=== PASSAGE SHOWN ===

Is healing at the core of our congregations?

by Graham Standish

 

Visit Graham's website and blog in Presbyterians Today. (This article was first published in Presbyterians Today.)

 

As a seminary student I heard a constant refrain from our professors: Jesus came to preach and teach. It was the pretext underlying our whole seminary education as they trained us to preach and teach.

 

It made sense to me. Isn’t that what pastors do, spending our weeks preparing to preach on Sundays? Isn’t our mandate to offer Bible studies, small groups and classes to nurture faith? We might lead boards and committees and offer pastoral care to those in need and in crisis, but our primary role is to preach and to teach.

 

Something happened early in my ministry to change my perspective. I was an associate pastor at the time, and a youth group member spoke with me about his recent experience. He prefaced it with, “Graham, do you believe in healing prayer?” I told him that I wasn’t sure. He proceeded to tell me about something amazing that had happened over the previous few weeks. His girlfriend, a champion high school swimmer, was set to race in the state finals — her swan song for competitive swimming. That week she tore her hamstring and her doctor told her it would be impossible to race. She was devastated.

 

Listening to her despair, he told her that he had been reading in the Bible how Jesus healed someone who couldn’t walk. He said that perhaps they could pray for her healing. They agreed. Not knowing how to actually pray for healing, he improvised. He stretched out his hand, asking Jesus to let it be a channel for healing. He then placed it on her leg as they continued to pray. Nothing happened. Oh well, it was worth trying.

 

The next morning, though, something did happen. She got up, took a shower, and while drying off realized that all her pain was gone. Her leg had been healed. She ended up competing in the state finals and won.

 

Whoa! What do I do with that story? It hasn’t been the only one I’ve heard like it. Over the ensuing months others told me of their healing experiences. It was disorienting. We Presbyterians are rational people who don’t easily succumb to tales of prayer and miraculous healings. So I did what I always do in cases of cognitive dissonance — I decided to learn more about it.

 

Healing prayer

 

I discovered a remarkable book by John Wilkinson, The Bible and Healing. He started by researching healing in the gospels. He found that 25% of the stories in Matthew’s gospel dealt with healing, while in Mark it was 50%, Luke 34%, and John 36%. Further, 75% of Jesus’ teachings in Matthew dealt with healing, 50% in Mark, 66% in Luke and 64% in John.

=== EXERCISE DATA ===

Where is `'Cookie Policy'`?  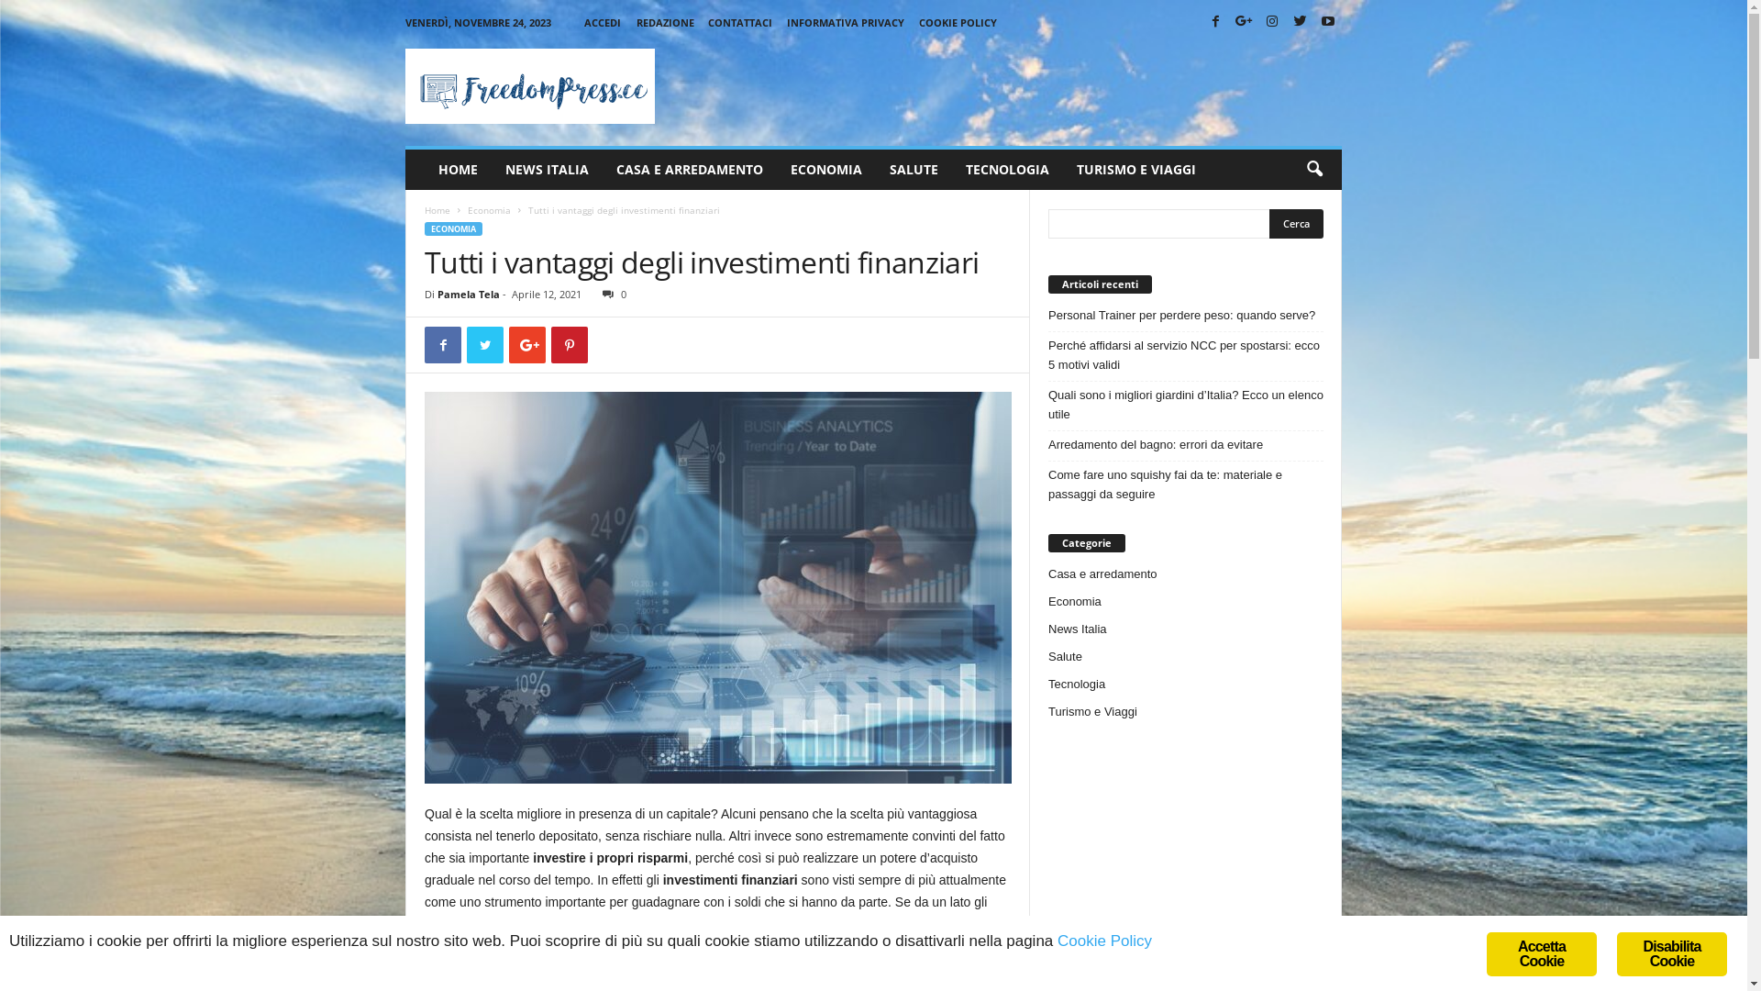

===
=== EXERCISE DATA ===

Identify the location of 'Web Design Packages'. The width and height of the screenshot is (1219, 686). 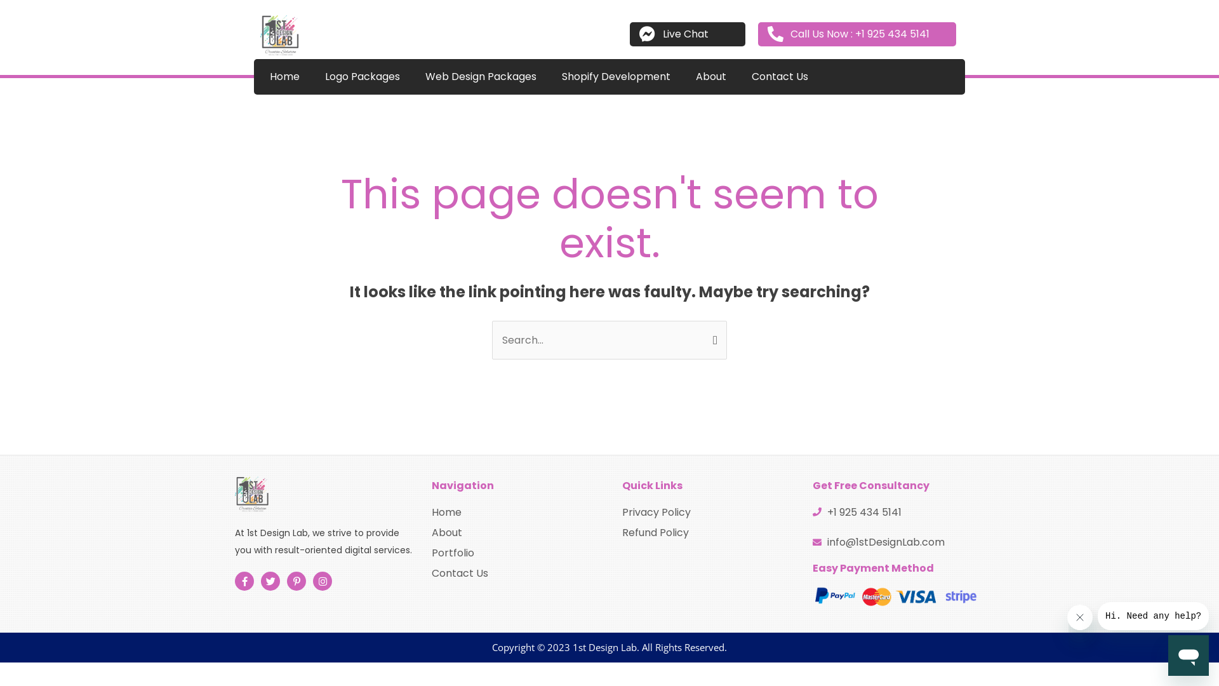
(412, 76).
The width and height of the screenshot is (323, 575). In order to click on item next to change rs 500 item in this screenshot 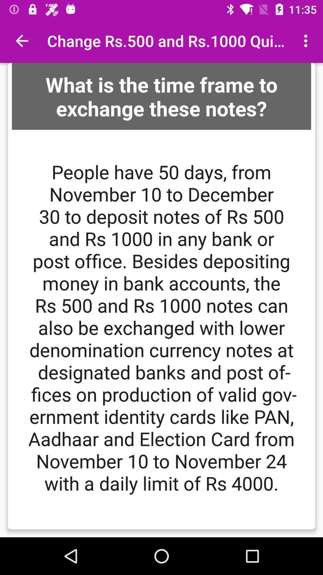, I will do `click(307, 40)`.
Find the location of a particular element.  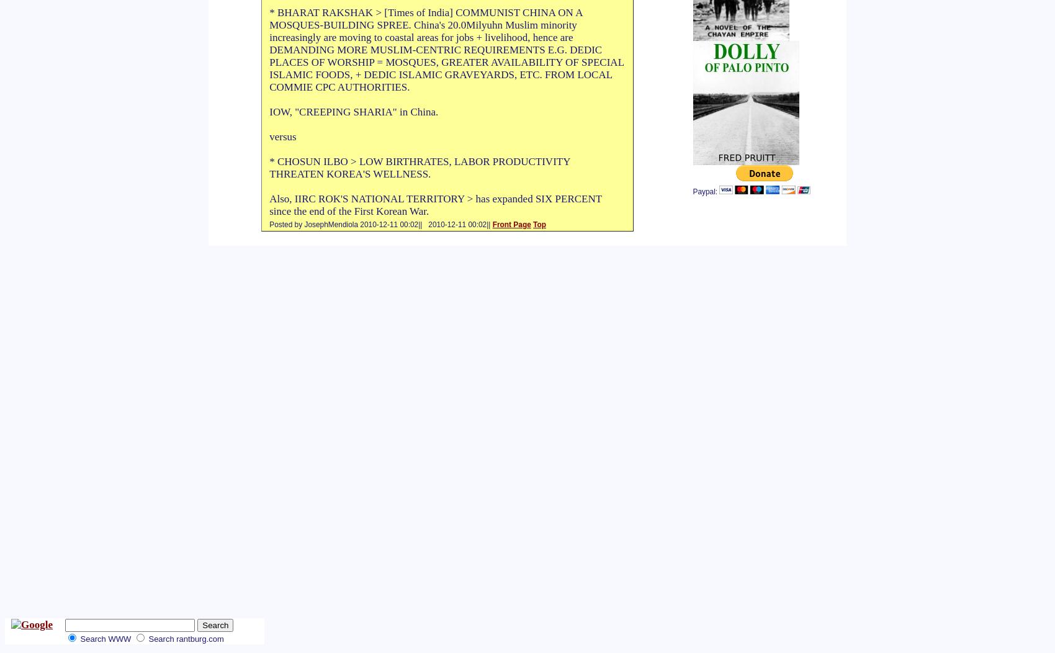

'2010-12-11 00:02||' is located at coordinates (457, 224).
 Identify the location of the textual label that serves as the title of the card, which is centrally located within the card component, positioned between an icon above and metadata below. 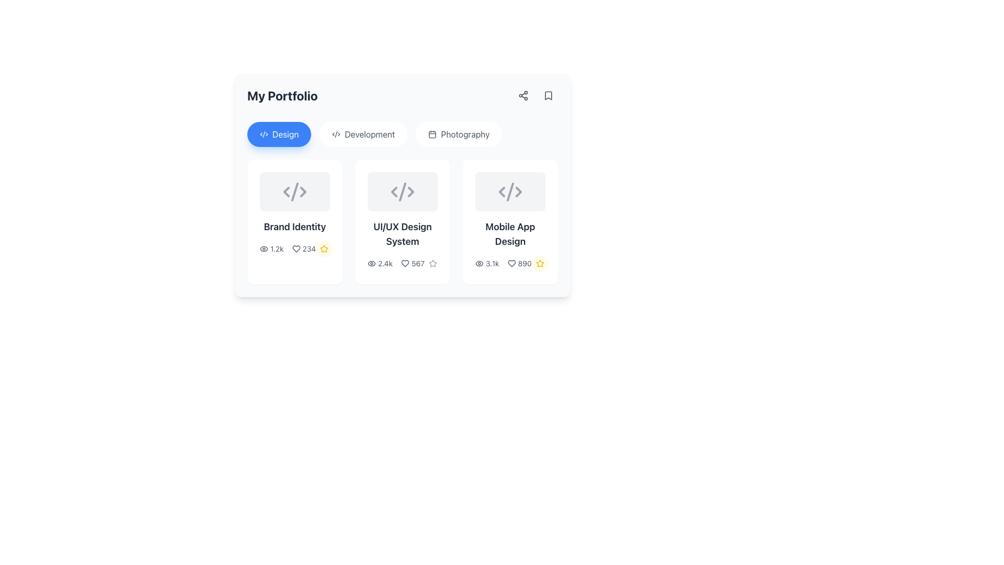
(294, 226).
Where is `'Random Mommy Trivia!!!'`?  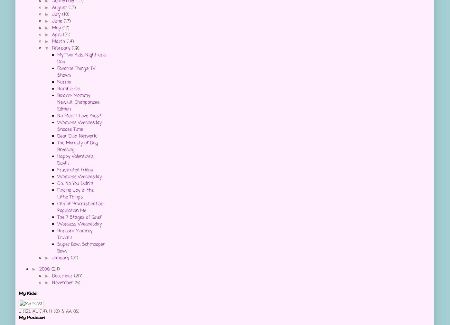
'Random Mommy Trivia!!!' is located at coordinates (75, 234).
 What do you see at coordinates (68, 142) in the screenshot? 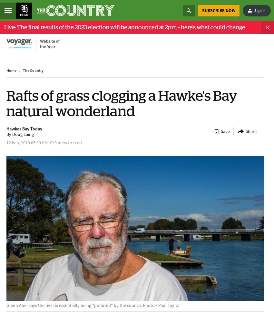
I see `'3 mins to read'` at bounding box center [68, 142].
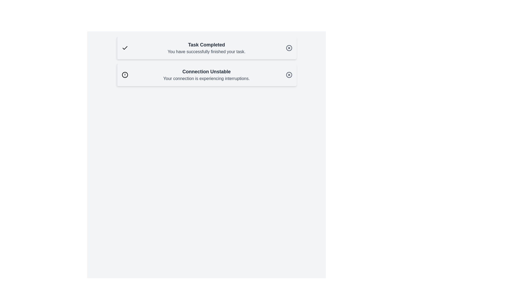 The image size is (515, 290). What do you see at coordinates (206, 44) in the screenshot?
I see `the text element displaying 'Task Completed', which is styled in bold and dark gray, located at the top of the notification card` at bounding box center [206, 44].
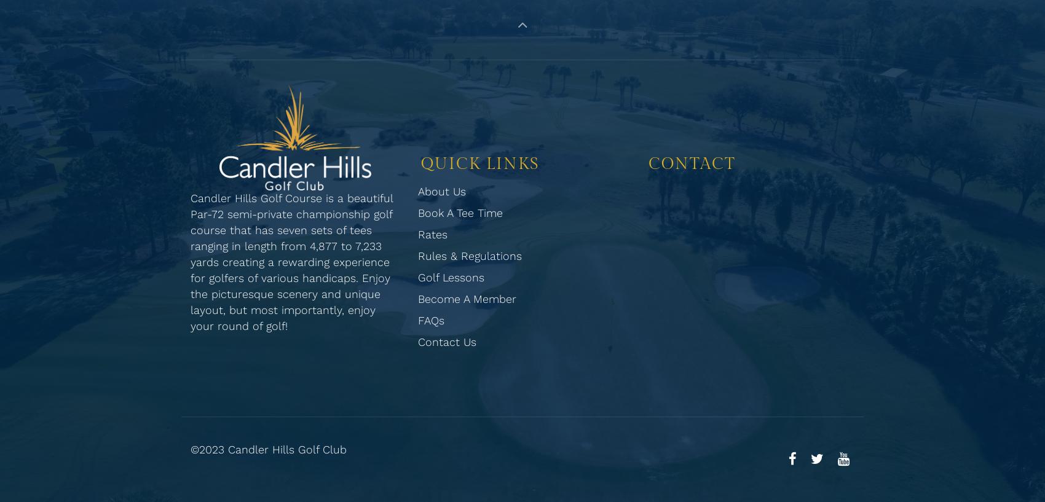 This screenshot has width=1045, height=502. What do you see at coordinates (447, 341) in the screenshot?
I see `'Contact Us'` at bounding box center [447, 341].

===

LIST OF TASKS>
1. In the article on healing prayer, what share of the stories in Mark's gospel deal with healing, according to John Wilkinson's research?
2. Render this sentence from the article on healing prayer in Spanish: "The next morning, though, something did happen."
3. Carry the article on healing prayer forward from its final sentence.
The records have no connection to the article on healing prayer.

LIST OF ANSWERS>
1. 50% of the stories in Mark's gospel deal with healing.

2. Sin embargo, a la mañana siguiente, algo sí sucedió.

3.
This completely changed how I saw the church. I was awakening to the fact that Jesus came primarily to heal, and that preaching and teaching were part of that healing. He not only healed people physically. He healed the breach between us and God that formed whenever we turned possessions, law, rituals, traditions, and even beliefs, into false gods.

 

Salvation as healing

 

Subsequent research led me to study the world “salvation,” in both its Latin and Greek origins. When we think of “salvation,” we typically think of it as Jesus rescuing us from sin. There’s more there, though. The Latin root, salvus (the root of both “save” and “salve”), as well as the Greek word for it, sozo, mean both “to rescue” and “to heal.”

 

It led me to question the typical translation of James 5:15, where James advises those who are sick to call for the elders to pray over them. The NRSV says that the “prayer of faith will save the sick, and the Lord will raise them up.” Does that make sense? You’re sick. You call on the elders to pray for you. Are you really focused on their prayer saving you? Doesn’t it make more sense to translate sozo as the “prayer of faith will heal the sick, and the Lord will raise them up”?

 

Healthy congregations are healing congregations

 

The radical change in my understanding of church was my realization that the healthiest congregations are ones who see themselves as healing communities. The early church saw themselves as places of healing. Why else would James suggest that the sick person call on the elders to pray?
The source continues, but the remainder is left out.